TASK.
Every entry here should be copied exactly.

DATASET CONTENT.
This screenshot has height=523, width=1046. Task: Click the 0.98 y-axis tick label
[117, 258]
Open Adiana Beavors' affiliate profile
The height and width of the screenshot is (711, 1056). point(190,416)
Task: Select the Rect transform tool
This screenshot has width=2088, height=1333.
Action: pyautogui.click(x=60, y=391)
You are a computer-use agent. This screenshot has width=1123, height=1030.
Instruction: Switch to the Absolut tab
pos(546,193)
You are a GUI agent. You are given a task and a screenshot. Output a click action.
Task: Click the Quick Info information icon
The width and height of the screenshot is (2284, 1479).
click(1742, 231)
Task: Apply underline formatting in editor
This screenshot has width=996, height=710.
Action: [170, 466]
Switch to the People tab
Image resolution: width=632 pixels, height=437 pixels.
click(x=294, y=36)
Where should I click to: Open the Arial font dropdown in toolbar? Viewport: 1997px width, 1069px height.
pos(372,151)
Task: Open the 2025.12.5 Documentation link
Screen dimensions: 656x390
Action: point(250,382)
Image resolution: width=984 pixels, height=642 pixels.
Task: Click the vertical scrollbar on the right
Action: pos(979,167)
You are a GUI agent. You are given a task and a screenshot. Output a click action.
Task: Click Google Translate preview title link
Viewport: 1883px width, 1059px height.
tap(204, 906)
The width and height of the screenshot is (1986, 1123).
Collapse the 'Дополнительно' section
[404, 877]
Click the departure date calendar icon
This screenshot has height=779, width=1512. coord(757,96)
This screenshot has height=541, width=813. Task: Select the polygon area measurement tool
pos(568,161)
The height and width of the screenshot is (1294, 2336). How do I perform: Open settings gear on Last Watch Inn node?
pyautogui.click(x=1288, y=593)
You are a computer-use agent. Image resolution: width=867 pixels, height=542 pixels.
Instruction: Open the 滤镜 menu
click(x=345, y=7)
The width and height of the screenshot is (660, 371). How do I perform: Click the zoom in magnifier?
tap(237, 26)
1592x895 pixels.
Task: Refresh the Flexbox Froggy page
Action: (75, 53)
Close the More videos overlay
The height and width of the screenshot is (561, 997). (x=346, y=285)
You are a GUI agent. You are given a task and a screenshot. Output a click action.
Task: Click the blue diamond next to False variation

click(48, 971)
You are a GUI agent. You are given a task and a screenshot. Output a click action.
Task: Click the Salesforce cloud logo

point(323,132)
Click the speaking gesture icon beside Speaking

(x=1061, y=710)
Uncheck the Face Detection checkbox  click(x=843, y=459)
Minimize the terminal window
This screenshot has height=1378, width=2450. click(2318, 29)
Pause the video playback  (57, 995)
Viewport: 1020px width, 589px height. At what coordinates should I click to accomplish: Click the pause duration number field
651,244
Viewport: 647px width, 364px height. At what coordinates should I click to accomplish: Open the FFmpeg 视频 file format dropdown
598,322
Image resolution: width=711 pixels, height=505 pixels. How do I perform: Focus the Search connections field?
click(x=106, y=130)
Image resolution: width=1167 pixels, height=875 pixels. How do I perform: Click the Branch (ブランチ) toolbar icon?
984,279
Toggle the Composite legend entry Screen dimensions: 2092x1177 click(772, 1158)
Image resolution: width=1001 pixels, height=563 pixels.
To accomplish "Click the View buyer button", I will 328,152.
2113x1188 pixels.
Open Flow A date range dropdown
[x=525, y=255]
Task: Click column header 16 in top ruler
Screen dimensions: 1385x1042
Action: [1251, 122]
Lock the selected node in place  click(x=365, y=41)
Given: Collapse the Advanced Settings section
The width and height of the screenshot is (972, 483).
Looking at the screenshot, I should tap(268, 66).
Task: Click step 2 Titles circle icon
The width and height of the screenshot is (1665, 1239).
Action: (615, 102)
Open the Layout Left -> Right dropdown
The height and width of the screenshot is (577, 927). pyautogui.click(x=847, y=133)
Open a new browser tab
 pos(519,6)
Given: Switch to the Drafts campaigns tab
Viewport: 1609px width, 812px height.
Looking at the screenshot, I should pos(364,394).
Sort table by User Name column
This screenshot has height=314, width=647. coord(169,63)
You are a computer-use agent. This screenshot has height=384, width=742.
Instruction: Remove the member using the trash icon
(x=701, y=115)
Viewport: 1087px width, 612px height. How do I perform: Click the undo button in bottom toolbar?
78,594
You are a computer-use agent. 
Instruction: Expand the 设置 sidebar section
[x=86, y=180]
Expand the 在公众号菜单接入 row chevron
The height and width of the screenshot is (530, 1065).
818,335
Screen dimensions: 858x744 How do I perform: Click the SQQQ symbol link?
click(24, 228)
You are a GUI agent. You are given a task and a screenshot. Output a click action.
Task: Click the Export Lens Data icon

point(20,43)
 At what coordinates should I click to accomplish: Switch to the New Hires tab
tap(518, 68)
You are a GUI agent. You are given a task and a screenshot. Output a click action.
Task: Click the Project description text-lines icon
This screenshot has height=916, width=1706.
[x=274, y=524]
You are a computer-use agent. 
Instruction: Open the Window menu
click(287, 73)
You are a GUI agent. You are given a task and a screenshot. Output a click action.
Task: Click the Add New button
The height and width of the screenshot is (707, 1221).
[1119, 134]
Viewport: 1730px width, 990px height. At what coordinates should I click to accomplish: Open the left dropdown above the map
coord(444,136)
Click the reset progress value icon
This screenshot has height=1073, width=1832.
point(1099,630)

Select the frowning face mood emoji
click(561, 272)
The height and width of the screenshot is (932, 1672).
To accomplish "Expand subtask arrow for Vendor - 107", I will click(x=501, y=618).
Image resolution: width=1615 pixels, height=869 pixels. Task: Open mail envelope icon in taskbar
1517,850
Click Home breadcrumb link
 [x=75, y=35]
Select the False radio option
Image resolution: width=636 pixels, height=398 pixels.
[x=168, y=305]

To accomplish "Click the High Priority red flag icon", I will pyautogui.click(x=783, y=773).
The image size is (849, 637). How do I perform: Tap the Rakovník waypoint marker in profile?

TASK RESPONSE.
This screenshot has height=523, width=1046. Task: Click the 0.98 y-axis tick label
[117, 258]
Open Adiana Beavors' affiliate profile
The height and width of the screenshot is (711, 1056). point(190,416)
Task: Select the Rect transform tool
This screenshot has width=2088, height=1333.
Action: pyautogui.click(x=60, y=391)
You are a computer-use agent. This screenshot has width=1123, height=1030.
Instruction: Switch to the Absolut tab
pos(546,193)
You are a GUI agent. You are given a task and a screenshot. Output a click action.
Task: Click the Quick Info information icon
The width and height of the screenshot is (2284, 1479).
click(1742, 231)
Task: Apply underline formatting in editor
This screenshot has width=996, height=710.
Action: [170, 466]
Switch to the People tab
Image resolution: width=632 pixels, height=437 pixels.
click(x=294, y=36)
Where should I click to: Open the Arial font dropdown in toolbar? Viewport: 1997px width, 1069px height.
pos(372,151)
Task: Open the 2025.12.5 Documentation link
Screen dimensions: 656x390
Action: point(250,382)
Image resolution: width=984 pixels, height=642 pixels.
Task: Click the vertical scrollbar on the right
Action: pos(979,167)
You are a GUI agent. You are given a task and a screenshot. Output a click action.
Task: Click Google Translate preview title link
Viewport: 1883px width, 1059px height.
tap(204, 906)
The width and height of the screenshot is (1986, 1123).
Collapse the 'Дополнительно' section
[404, 877]
Click the departure date calendar icon
This screenshot has height=779, width=1512. coord(757,96)
This screenshot has height=541, width=813. Task: Select the polygon area measurement tool
pos(568,161)
The height and width of the screenshot is (1294, 2336). How do I perform: Open settings gear on Last Watch Inn node?
pyautogui.click(x=1288, y=593)
You are a computer-use agent. Image resolution: width=867 pixels, height=542 pixels.
Instruction: Open the 滤镜 menu
click(x=345, y=7)
The width and height of the screenshot is (660, 371). How do I perform: Click the zoom in magnifier?
tap(237, 26)
1592x895 pixels.
Task: Refresh the Flexbox Froggy page
Action: (75, 53)
Close the More videos overlay
The height and width of the screenshot is (561, 997). (x=346, y=285)
You are a GUI agent. You are given a task and a screenshot. Output a click action.
Task: Click the blue diamond next to False variation

click(48, 971)
You are a GUI agent. You are given a task and a screenshot. Output a click action.
Task: Click the Salesforce cloud logo

point(323,132)
Click the speaking gesture icon beside Speaking

(x=1061, y=710)
Uncheck the Face Detection checkbox  click(x=843, y=459)
Minimize the terminal window
This screenshot has height=1378, width=2450. click(2318, 29)
Pause the video playback  (57, 995)
Viewport: 1020px width, 589px height. At what coordinates should I click to accomplish: Click the pause duration number field
651,244
Viewport: 647px width, 364px height. At what coordinates should I click to accomplish: Open the FFmpeg 视频 file format dropdown
598,322
Image resolution: width=711 pixels, height=505 pixels. How do I perform: Focus the Search connections field?
click(x=106, y=130)
Image resolution: width=1167 pixels, height=875 pixels. How do I perform: Click the Branch (ブランチ) toolbar icon?
984,279
Toggle the Composite legend entry Screen dimensions: 2092x1177 click(772, 1158)
Image resolution: width=1001 pixels, height=563 pixels.
To accomplish "Click the View buyer button", I will 328,152.
2113x1188 pixels.
Open Flow A date range dropdown
[x=525, y=255]
Task: Click column header 16 in top ruler
Screen dimensions: 1385x1042
Action: [1251, 122]
Lock the selected node in place  click(x=365, y=41)
Given: Collapse the Advanced Settings section
The width and height of the screenshot is (972, 483).
Looking at the screenshot, I should tap(268, 66).
Task: Click step 2 Titles circle icon
The width and height of the screenshot is (1665, 1239).
Action: (615, 102)
Open the Layout Left -> Right dropdown
The height and width of the screenshot is (577, 927). pyautogui.click(x=847, y=133)
Open a new browser tab
 pos(519,6)
Given: Switch to the Drafts campaigns tab
Viewport: 1609px width, 812px height.
Looking at the screenshot, I should pos(364,394).
Sort table by User Name column
This screenshot has height=314, width=647. coord(169,63)
You are a computer-use agent. This screenshot has height=384, width=742.
Instruction: Remove the member using the trash icon
(x=701, y=115)
Viewport: 1087px width, 612px height. How do I perform: Click the undo button in bottom toolbar?
78,594
You are a computer-use agent. 
Instruction: Expand the 设置 sidebar section
[x=86, y=180]
Expand the 在公众号菜单接入 row chevron
The height and width of the screenshot is (530, 1065).
818,335
Screen dimensions: 858x744 How do I perform: Click the SQQQ symbol link?
click(24, 228)
You are a GUI agent. You are given a task and a screenshot. Output a click action.
Task: Click the Export Lens Data icon

point(20,43)
 At what coordinates should I click to accomplish: Switch to the New Hires tab
tap(518, 68)
You are a GUI agent. You are given a task and a screenshot. Output a click action.
Task: Click the Project description text-lines icon
This screenshot has height=916, width=1706.
[x=274, y=524]
You are a computer-use agent. 
Instruction: Open the Window menu
click(287, 73)
You are a GUI agent. You are given a task and a screenshot. Output a click action.
Task: Click the Add New button
The height and width of the screenshot is (707, 1221).
[1119, 134]
Viewport: 1730px width, 990px height. At what coordinates should I click to accomplish: Open the left dropdown above the map
coord(444,136)
Click the reset progress value icon
This screenshot has height=1073, width=1832.
point(1099,630)

Select the frowning face mood emoji
click(561, 272)
The height and width of the screenshot is (932, 1672).
To accomplish "Expand subtask arrow for Vendor - 107", I will click(x=501, y=618).
Image resolution: width=1615 pixels, height=869 pixels. Task: Open mail envelope icon in taskbar
1517,850
Click Home breadcrumb link
 [x=75, y=35]
Select the False radio option
Image resolution: width=636 pixels, height=398 pixels.
[x=168, y=305]

To accomplish "Click the High Priority red flag icon", I will pyautogui.click(x=783, y=773).
The image size is (849, 637). How do I perform: Tap the Rakovník waypoint marker in profile?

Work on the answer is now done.